> _GIVEN DATA_
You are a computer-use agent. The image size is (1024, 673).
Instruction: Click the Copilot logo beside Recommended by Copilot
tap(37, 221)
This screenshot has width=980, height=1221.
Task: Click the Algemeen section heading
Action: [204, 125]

> _WHAT THIS TASK INVOLVES_
Reply with exactly the lines from the one containing "Instruction: Click the" to the last line of the material, inclusive, and with nothing more.

> _FINISHED TASK_
Instruction: Click the Copilot logo beside Recommended by Copilot
tap(37, 221)
This screenshot has width=980, height=1221.
Task: Click the Algemeen section heading
Action: [204, 125]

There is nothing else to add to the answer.